ACTIVITY ::
Filter the entries and keep only the lines where the string "will" appears.

THE RECORDS START

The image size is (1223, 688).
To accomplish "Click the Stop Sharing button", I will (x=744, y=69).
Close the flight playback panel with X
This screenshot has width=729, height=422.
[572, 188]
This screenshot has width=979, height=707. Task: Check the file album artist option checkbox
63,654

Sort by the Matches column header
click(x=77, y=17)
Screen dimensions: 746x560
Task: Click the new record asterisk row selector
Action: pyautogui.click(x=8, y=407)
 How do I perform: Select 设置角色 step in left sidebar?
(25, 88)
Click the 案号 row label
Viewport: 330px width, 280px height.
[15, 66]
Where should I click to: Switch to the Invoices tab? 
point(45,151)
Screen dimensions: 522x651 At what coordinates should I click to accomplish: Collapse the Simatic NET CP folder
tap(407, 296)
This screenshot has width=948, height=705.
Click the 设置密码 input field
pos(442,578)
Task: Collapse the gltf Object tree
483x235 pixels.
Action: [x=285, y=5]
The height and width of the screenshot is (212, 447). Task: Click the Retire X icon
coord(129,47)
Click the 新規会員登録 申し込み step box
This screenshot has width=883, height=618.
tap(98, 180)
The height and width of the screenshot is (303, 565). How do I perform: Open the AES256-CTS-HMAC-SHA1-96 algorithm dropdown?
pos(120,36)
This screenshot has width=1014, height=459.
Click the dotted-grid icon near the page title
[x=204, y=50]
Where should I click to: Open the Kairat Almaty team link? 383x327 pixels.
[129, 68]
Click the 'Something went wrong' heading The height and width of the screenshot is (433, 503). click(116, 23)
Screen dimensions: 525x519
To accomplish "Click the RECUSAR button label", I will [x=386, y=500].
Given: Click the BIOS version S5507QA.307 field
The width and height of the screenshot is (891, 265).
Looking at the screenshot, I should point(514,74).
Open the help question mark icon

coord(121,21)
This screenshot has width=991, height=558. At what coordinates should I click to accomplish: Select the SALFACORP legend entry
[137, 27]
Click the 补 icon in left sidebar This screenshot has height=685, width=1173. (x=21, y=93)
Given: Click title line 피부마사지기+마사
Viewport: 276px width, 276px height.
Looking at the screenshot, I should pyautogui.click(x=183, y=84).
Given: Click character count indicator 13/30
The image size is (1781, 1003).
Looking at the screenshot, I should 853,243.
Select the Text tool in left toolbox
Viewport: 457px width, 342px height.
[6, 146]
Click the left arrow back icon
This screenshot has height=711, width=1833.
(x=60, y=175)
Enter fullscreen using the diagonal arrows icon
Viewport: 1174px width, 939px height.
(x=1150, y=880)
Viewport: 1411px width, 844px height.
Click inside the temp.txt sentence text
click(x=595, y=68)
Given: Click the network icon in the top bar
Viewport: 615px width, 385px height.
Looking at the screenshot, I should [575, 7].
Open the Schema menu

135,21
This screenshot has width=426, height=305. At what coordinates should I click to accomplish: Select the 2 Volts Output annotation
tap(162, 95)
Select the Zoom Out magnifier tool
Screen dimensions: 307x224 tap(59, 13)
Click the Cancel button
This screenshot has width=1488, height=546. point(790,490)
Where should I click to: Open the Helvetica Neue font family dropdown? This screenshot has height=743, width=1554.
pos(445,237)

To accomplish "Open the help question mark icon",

THE RECORDS END

TASK ANSWER ::
To accomplish "Click the Stop Sharing button", I will (x=744, y=69).
To accomplish "Click the RECUSAR button label", I will [x=386, y=500].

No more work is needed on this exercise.